Biden, Democrats focus on healthcare in Supreme Court standoff

Biden, Democrats focus on healthcare in Supreme Court standoff

The Democratic presidential candidate, Joe Biden, has responded to President Donald Trump’s nomination of Amy Coney Barrett to fill a vacant seat on the Supreme Court, casting it as a blatant attempt to overthrow the Affordable Care Act (ACA) amid the coronavirus pandemic.

Biden, speaking from Wilmington, Delaware, on Sunday, joined a chorus of Democrats who sought to focus the nomination on an apparent threat to the ACA, a challenge to which will come before the top US court on November 10.

The former vice president spoke a day after Trump announced the nomination of Barrett at a White House event.

“There is no mystery about what’s happening here,” Biden said.

“President Trump has been trying to throw out the Affordable Care Act for four years. The Republican Party has been trying to eliminate it for a decade,” he added. “Now, all of a sudden this Administration believes they’ve found a loophole in the tragedy of Justice [Ruth Bader] Ginsburg’s death.”

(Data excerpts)

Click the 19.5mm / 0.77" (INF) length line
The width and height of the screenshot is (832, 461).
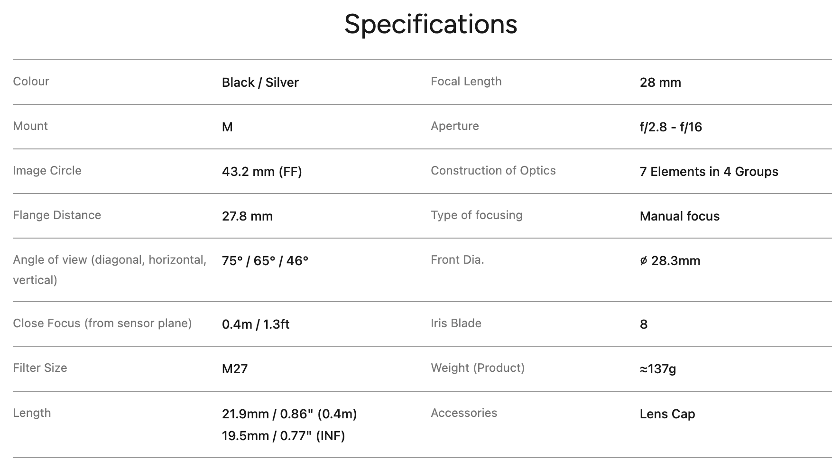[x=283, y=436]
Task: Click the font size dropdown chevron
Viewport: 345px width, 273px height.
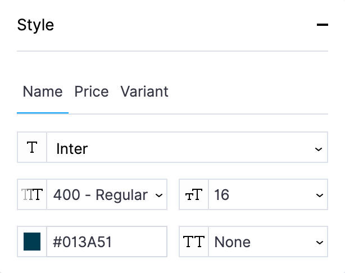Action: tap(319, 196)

--

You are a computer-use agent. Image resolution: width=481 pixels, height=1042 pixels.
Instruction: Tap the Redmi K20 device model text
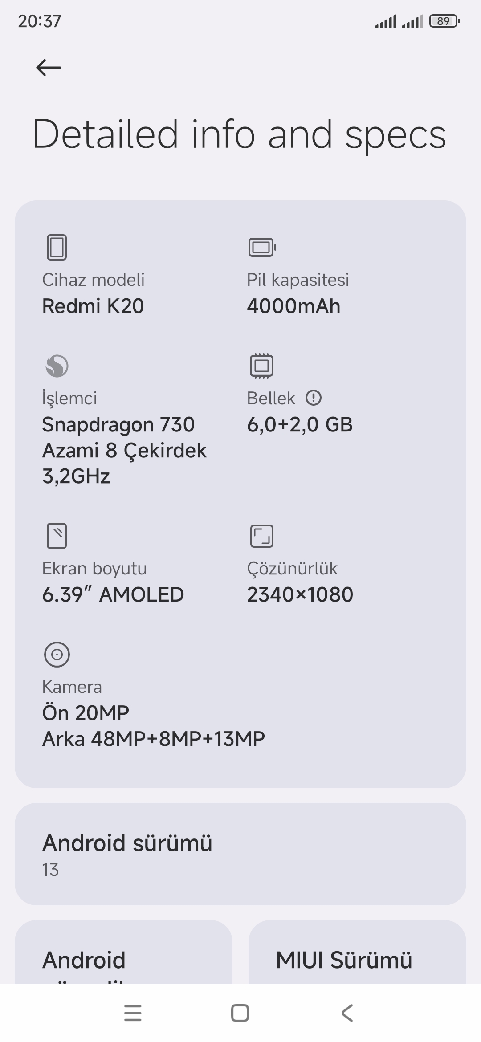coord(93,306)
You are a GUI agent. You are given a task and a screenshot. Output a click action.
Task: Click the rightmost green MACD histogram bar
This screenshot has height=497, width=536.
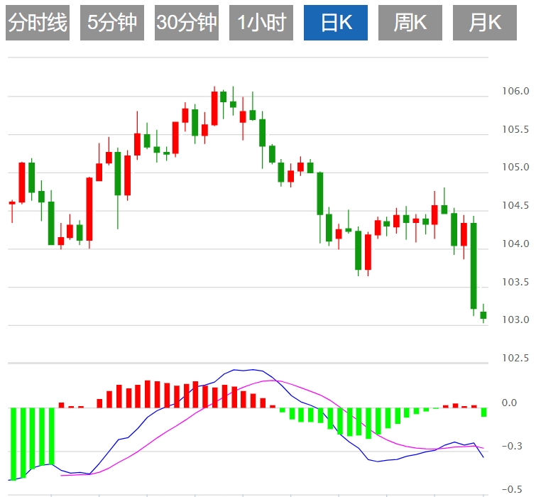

The task: According to the article on the Supreme Court standoff, on what date will a challenge to the Affordable Care Act come before the Supreme Court?

Output for this task: November 10.